Sem que Ader soubesse, a droga que ele usara, a ciclofosfamida, também é um
imunodepressor. Porém, tal depressão normalmente não se prolongaria pelos quinze dias em
que a administração de sacarina era mantida nos ratos; ou seja, uma mera dose de
ciclofosfamida não aumentaria muito a taxa de mortalidade dos ratos. O que estava
acontecendo? Perceberam que o que estava acontecendo era que o sistema imune dos ratos
(através de seu cérebro) passou a associar o gosto da sacarina à depressão imunológica! Toda
vez que o rato tomava a solução de sacarina, o sistema imune deprimia, e isso por um período
de tempo bem maior do que o tempo em que a aversão psíquica se mantinha.

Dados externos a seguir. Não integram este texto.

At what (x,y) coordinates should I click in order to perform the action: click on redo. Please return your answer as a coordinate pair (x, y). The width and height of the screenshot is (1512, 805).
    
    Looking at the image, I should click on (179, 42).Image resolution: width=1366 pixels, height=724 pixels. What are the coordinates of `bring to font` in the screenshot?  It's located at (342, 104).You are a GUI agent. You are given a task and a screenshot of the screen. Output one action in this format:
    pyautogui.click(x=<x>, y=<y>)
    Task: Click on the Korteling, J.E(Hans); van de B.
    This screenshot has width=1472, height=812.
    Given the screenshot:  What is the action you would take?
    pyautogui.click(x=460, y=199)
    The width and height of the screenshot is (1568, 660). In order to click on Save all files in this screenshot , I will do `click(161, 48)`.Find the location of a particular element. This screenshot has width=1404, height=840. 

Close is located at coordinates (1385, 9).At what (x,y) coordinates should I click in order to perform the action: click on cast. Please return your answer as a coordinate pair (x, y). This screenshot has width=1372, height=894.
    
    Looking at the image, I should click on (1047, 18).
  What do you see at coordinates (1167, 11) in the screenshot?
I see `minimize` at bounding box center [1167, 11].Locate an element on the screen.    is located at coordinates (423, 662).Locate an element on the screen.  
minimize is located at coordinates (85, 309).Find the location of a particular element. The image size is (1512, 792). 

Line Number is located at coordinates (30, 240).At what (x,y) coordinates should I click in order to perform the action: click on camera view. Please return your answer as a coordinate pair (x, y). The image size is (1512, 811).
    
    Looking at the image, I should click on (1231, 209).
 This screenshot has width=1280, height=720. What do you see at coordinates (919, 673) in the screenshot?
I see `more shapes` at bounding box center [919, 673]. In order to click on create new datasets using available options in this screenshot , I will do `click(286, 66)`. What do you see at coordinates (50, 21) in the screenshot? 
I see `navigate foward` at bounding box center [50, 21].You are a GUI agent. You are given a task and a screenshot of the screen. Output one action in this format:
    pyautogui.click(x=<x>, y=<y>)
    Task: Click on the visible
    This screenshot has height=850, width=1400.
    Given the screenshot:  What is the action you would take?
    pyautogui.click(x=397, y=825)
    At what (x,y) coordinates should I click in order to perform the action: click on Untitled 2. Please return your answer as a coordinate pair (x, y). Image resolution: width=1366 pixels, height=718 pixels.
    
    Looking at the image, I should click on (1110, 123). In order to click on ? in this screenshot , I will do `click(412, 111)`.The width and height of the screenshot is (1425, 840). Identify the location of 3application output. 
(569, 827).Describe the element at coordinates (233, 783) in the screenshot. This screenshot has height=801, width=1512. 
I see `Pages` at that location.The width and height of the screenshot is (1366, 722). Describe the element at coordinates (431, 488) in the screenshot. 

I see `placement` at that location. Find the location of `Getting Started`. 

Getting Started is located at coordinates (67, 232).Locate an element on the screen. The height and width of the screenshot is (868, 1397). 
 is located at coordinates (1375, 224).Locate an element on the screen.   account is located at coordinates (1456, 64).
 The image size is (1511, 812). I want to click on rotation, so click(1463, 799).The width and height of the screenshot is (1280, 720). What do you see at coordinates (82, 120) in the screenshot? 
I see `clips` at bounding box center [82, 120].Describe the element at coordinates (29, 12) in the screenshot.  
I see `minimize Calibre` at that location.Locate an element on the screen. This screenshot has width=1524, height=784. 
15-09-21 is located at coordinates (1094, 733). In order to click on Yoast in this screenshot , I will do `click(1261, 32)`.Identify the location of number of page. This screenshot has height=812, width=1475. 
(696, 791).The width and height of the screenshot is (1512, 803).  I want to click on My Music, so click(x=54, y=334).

Com este
resultado obtido de maneira acidental, ocorreu uma pequena “revolução científica” – para usar
outro termo de Kuhn. Apesar da resistência de revistas importantes em publicar tais
resultados, aos poucos outros cientistas começaram a repetir os experimentos, obtendo os
mesmos resultados, e a área da “psiconeuroimunologia” (“neuroimunomodulação") nasceria,
suplantando o dogma anterior de que o sistema neurológico e imunológico seriam
basicamente independentes.
Para finalizar esta história, vale mencionar que em pouco tempo Ader descobriu, para
sua surpresa, que os mesmos resultados já haviam sido estabelecidos na União Soviética por
um discípulo de Pavlov, Sergei Metalnikoff, a partir de 1926. No entanto, tais resultados não
foram aceitos no Ocidente, apesar de serem conhecidos. Isso revela a força que um paradigma
tem de orientar a pesquisa dos cientistas, por vezes impedindo a realização de novas
descobertas.
Encontro realizado na Associação Morungaba em 13 de agosto de 2008.